*EXCERTO DE TEXTO:*
CRÓNICAS PLURICULTURAIS

 

72. A CULTURA E O QUESTIONAMENTO PERMANENTE DA REALIDADE


É um lugar comum questionar como foi possível o nazismo florir num país como a Alemanha, pátria de filósofos, compositores, escritores, cientistas, intelectuais, artistas e pensadores de vanguarda, num território tido como culto e exemplo, à data, de uma nação civilizada.
Sabemos bem, a começar pela História, que nem a educação, o saber ou o conhecimento intelectual nos oferecem qualquer garantia de um juízo moral ou de uma ética melhor.
A desumana tirania das ideias sempre teve o apoio de intelectuais e de pessoas da cultura.    
Ditadores e regimes totalitários sempre tiveram muitos admiradores e simpatizantes intelectuais e das artes em geral.

*TAREFA ESCRITA:* Transcreva fielmente o trecho do excerto sobre cultura e questionamento da realidade, começando nas palavras "Sabemos bem, a" e parando logo depois de "artes em geral.".

*CONJUNTO DE DADOS:*
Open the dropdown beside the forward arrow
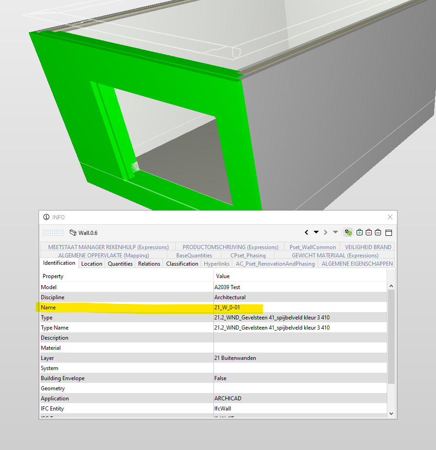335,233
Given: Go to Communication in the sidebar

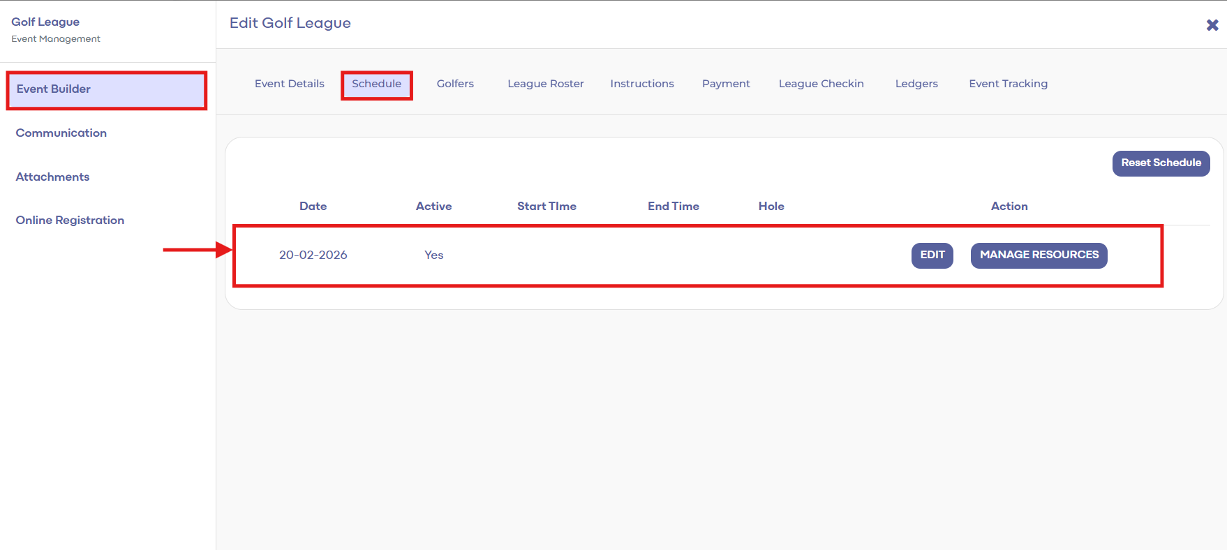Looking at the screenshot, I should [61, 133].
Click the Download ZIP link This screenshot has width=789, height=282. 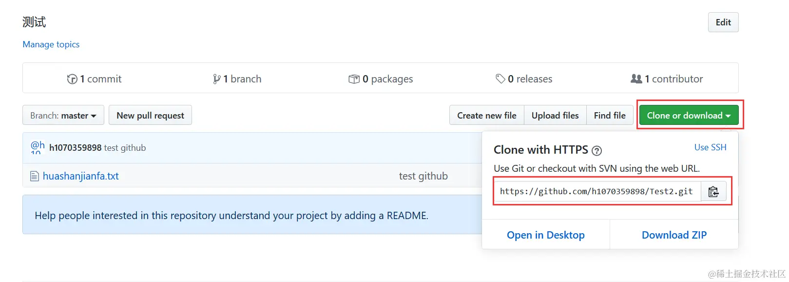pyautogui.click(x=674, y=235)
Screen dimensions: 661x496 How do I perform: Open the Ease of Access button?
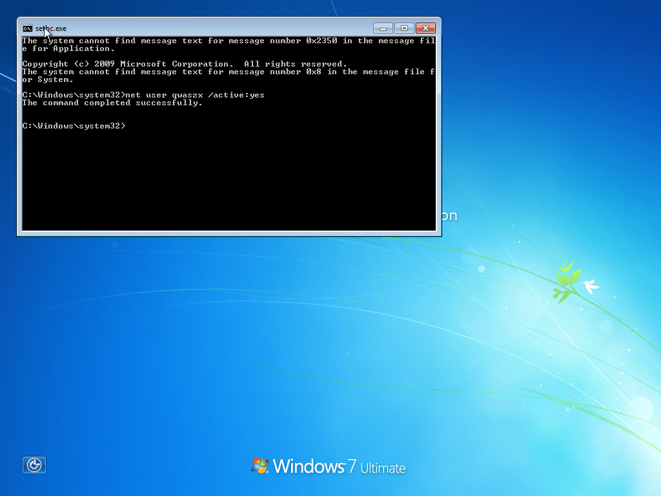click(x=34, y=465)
==
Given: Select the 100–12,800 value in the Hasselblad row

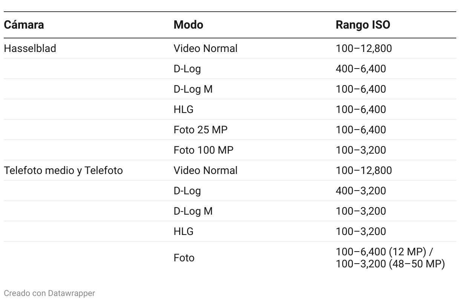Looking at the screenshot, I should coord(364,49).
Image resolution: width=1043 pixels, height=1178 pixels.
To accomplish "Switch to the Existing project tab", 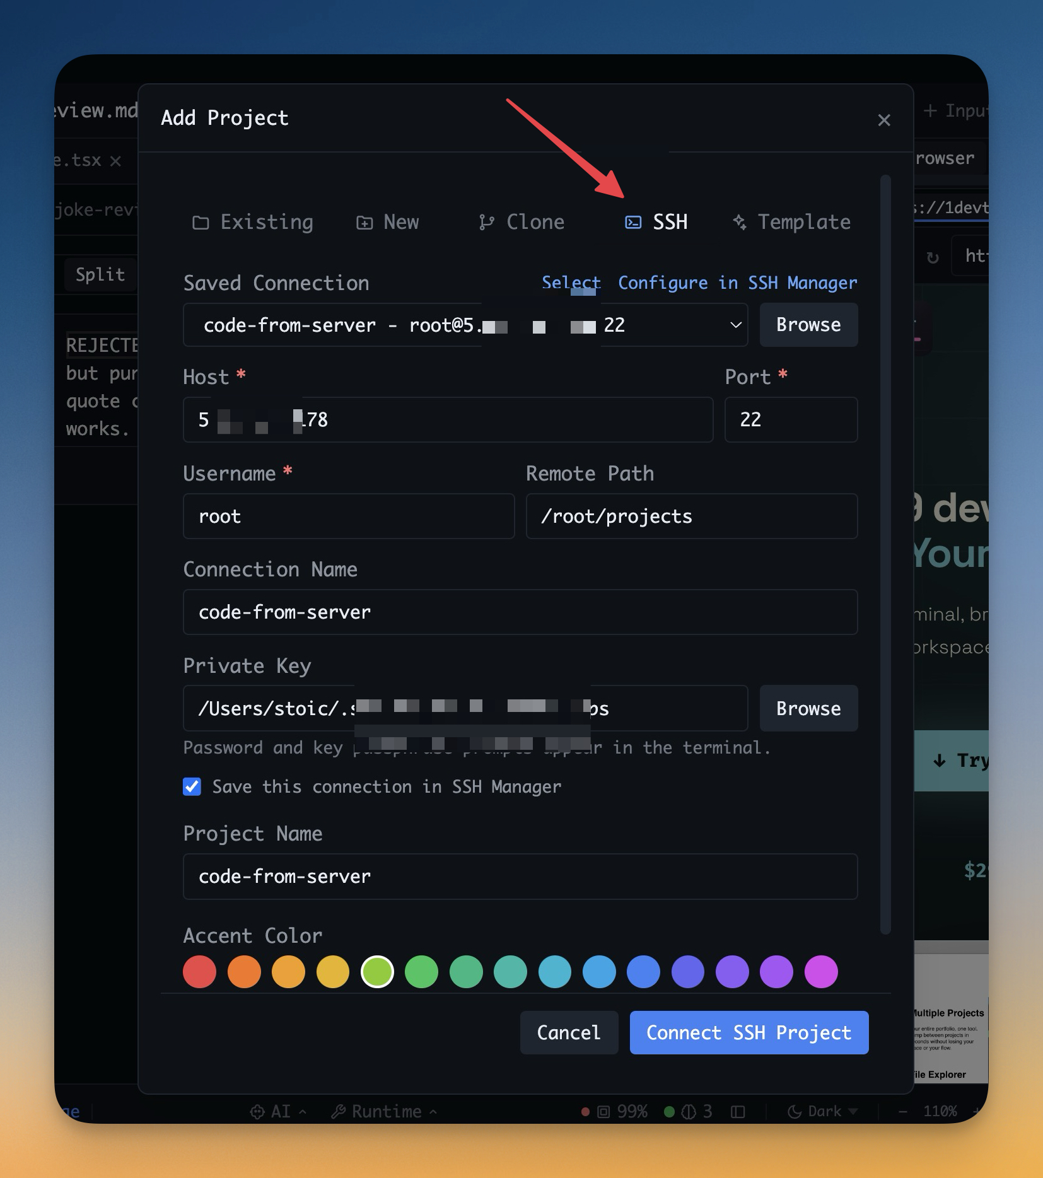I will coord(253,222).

*RESPOSTA DO EXERCÍCIO:*
Sabemos bem, a começar pela História, que nem a educação, o saber ou o conhecimento intelectual nos oferecem qualquer garantia de um juízo moral ou de uma ética melhor.
A desumana tirania das ideias sempre teve o apoio de intelectuais e de pessoas da cultura.    
Ditadores e regimes totalitários sempre tiveram muitos admiradores e simpatizantes intelectuais e das artes em geral.